The House of God, in the following year, with God's help and blessing, was completed, and on October 4, 1812, under the name of St. Peter's Church, in a fit and proper manner was dedicated and consecrated to God. It cost $2,836.45-1/2.
The outstanding accomplishment of the Councils of the Lutheran and Reformed Church of St. Peter's, in Pikeland Township, Chester County, was the determination to beautify the Church service by means of an organ. One was secured for $800 and on November 7, 1819, it was consecrated to the Worship of God."

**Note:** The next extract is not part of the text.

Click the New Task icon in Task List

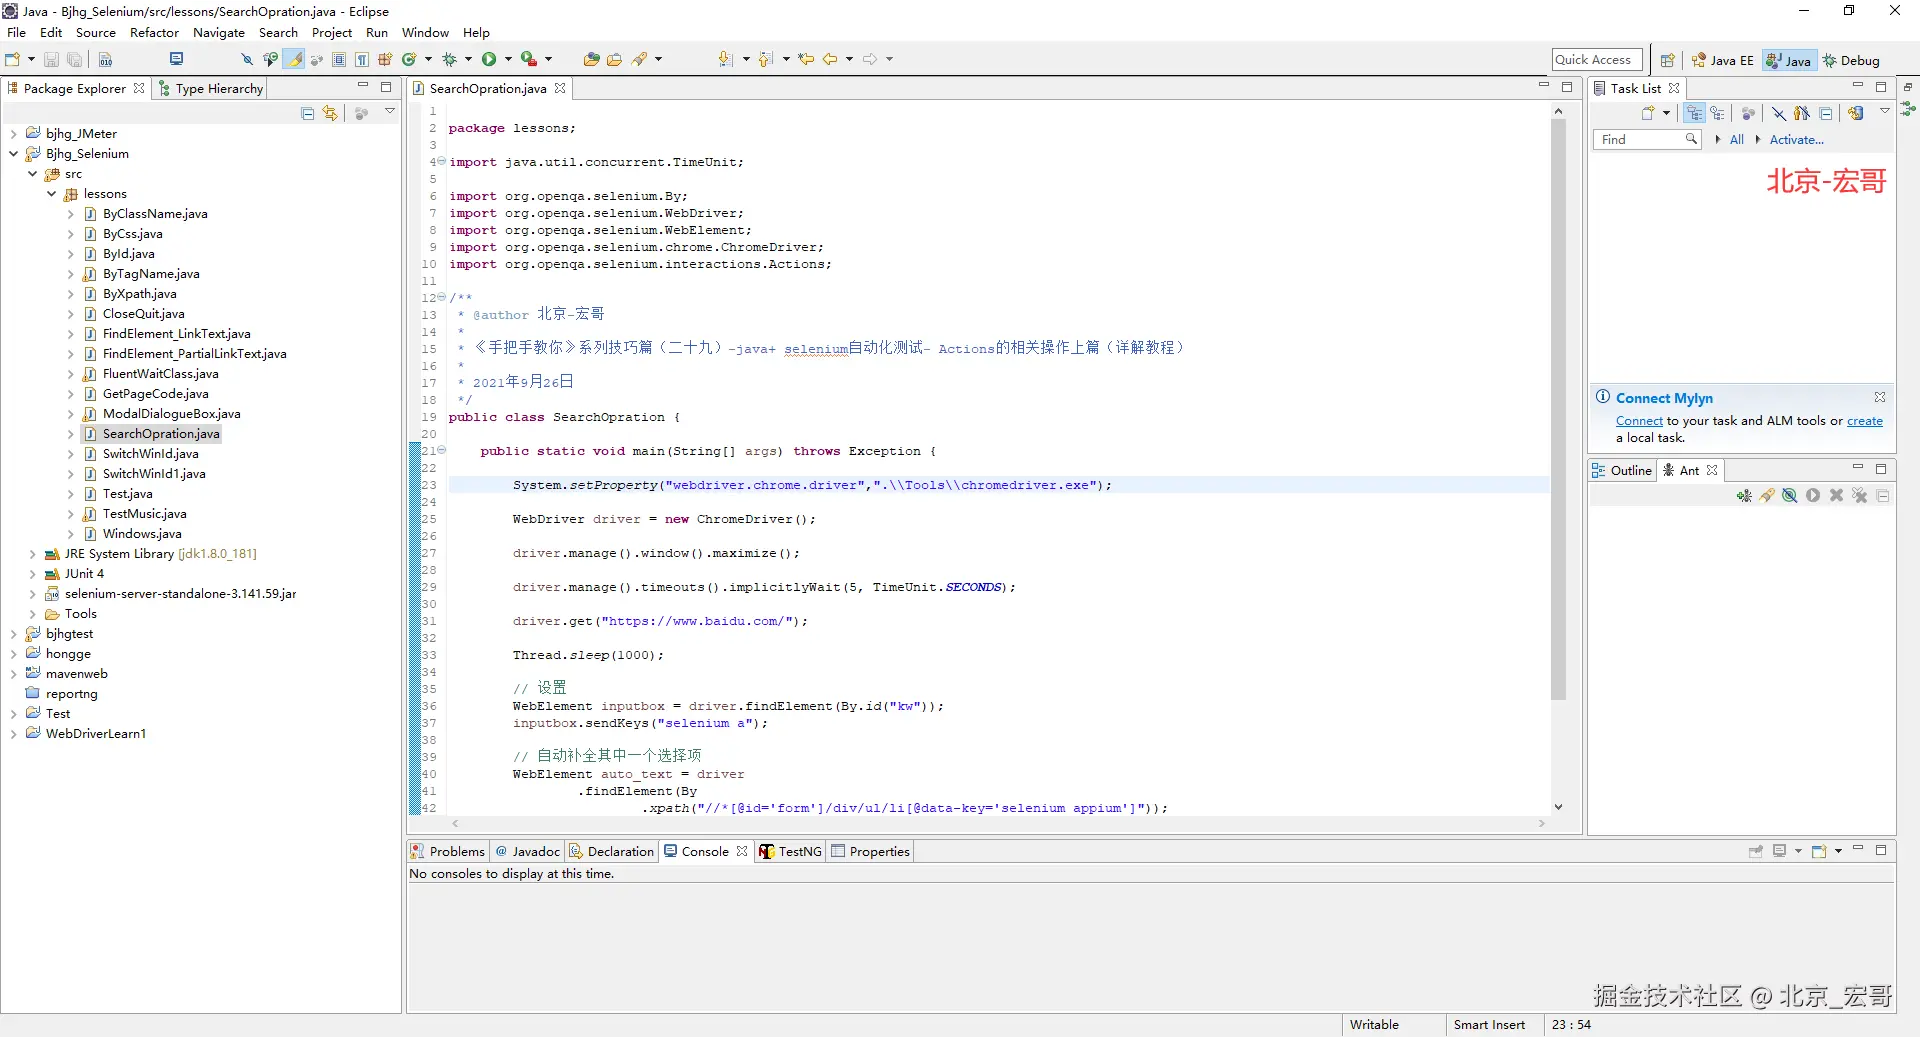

According to tradition, these first two buildings were located in the middle of the cemetery which now lies between the two churches.On January 20, 1835, the second building was consumed by an incendiary fire. The following news account of the fire is preserved for us:
"The building for public worship in Pikeland Township, Chester County, denominated St. Peter's Church, was set fire to, as is supposed, by some incendiary, on the night of the twentieth inst., and entirely consumed. Circumstances indicate that the fire was communicated from the cellar; there had been no fire in the building for several days. The fire was far advanced before it was discovered, and the whole building cost 4 or 5,000 dollars was consumed; the silver cups, and other Church furniture and an organ estimated at 7 or 800 dollars, were entirely destroyed. The Trustees of the Society offer a reward of $200. for the detection of the villain, and the adjoining congregation of St. Zion have added $50. more."
Reconstruction began immediately, and April 15, 1836, the new church was dedicated. This building of 1835-36 is still standing and is used by St. Peter's United Church of Christ.
The story of the remaining two buildings will await other developments in congregational life which will explain why there were three buildings on this hill at the same time.